My complaints - what's out there is either far too large, or it has the wrong features. Most cars are getting godawful automatic transmissions crammed into them and standards aren't even an option (I'll consider a decent sequential shift design - but really, I prefer driving a standard); finding a decent mid-size car with good fuel economy, a standard and reasonable design is like finding hen's teeth - they're pretty scarce.
My disappointment with the offerings on the market turned to anger when I read this tirade on Motortrend whinging about how the VW "Bulli" mini-bus is so "awful" and inappropriate for the North American market.

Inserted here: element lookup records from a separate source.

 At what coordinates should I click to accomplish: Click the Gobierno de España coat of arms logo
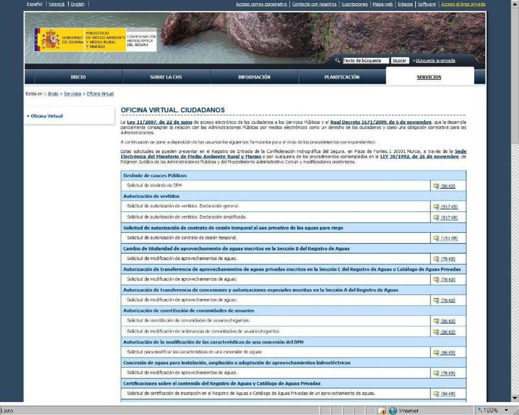coord(51,40)
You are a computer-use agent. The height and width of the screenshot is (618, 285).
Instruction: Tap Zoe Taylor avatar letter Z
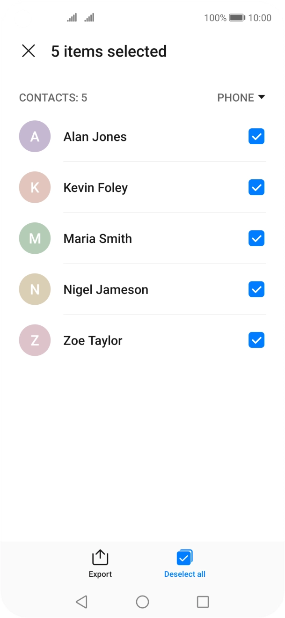35,340
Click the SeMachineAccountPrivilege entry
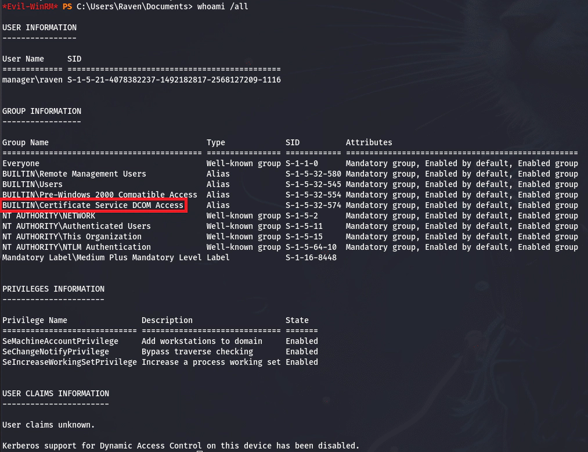 pos(60,341)
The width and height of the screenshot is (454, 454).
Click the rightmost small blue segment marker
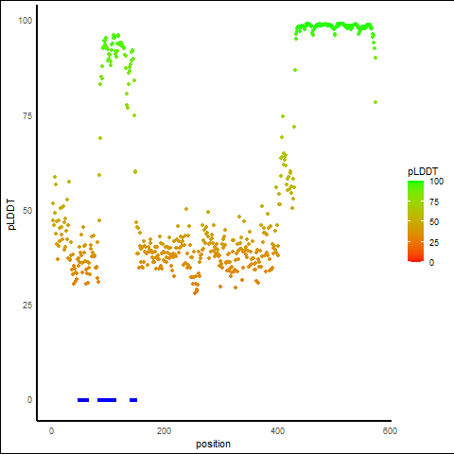pos(133,400)
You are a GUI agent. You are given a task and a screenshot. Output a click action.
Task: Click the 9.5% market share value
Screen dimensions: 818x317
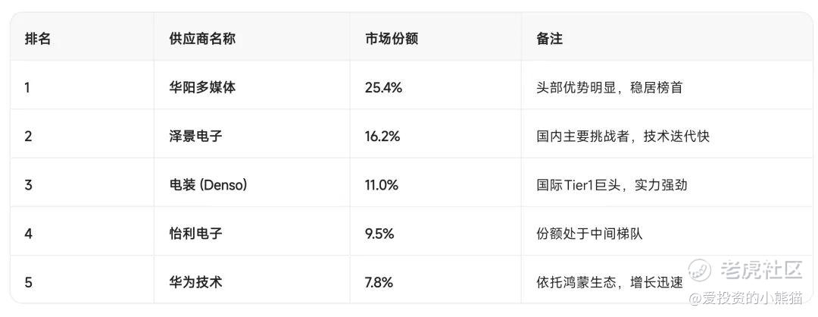pyautogui.click(x=379, y=234)
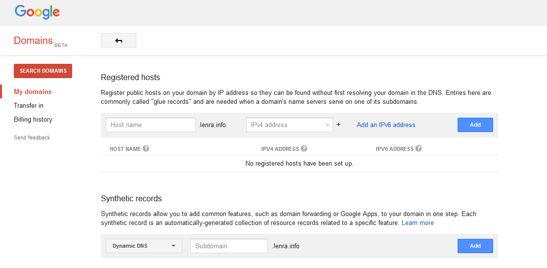Open Billing history page
The width and height of the screenshot is (547, 268).
[33, 119]
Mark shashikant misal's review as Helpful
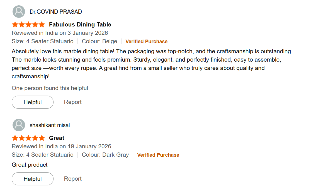Screen dimensions: 328x189 [x=33, y=179]
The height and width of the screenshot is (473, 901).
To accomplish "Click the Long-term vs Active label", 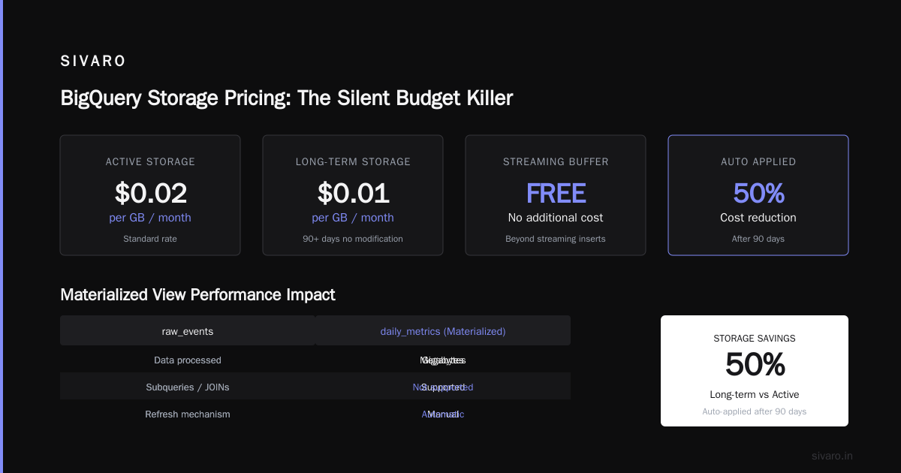I will coord(755,395).
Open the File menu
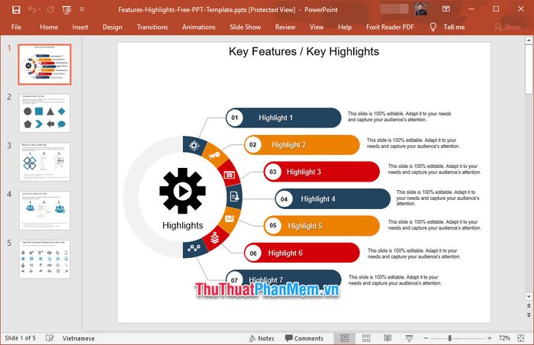The height and width of the screenshot is (345, 534). [x=16, y=27]
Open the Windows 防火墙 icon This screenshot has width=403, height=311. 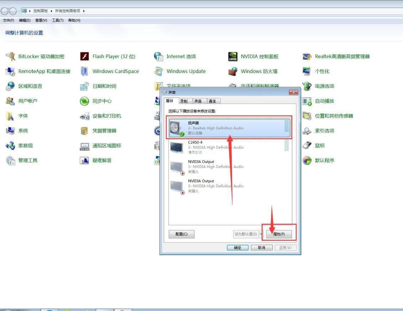pos(233,71)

The rest of the world lives with much smaller cars than we do - a 2.0L motor is a good size in most places, here it's a floor. I've been in Europe a few times (not as much as I'd like), and I've been in some fantastic little cars that are half the size of an average car here.
With two rows of fold-down bench seats, the Bulli is ostensibly a six-seater. Really, it’s more of a four-seater, for young couples or people with dogs, instead of kids. The seats fold down 50/50 front and back, and the rear windows roll down on conventional (not sliding) doors.
Whine ... whine ... whine.
It's no wonder the North American car market is so depressing these days. Not only have consumers gotten complacent, but the journalists have bought into the same complacency. Instead of cheering on more innovative and efficient designs (and while I'm not likely to buy a Bulli, I do admire it), they spend their time whining about how awful the vehicle is because it makes trade-offs compared to the bloated behemoths that dominate North American roads. Finding an automotive review with something good to say about a small car is next to impossible, and that shapes people's opinions quite dramatically.
The rising costs of fuel these days might spur a few more people to take a long, hard look at what they are driving. With a few more European inspired cars like the Ford Fiesta making their way to our shores, perhaps we'll start to crawl out of the doldrums of bloated, boring designs that currently dominate showrooms.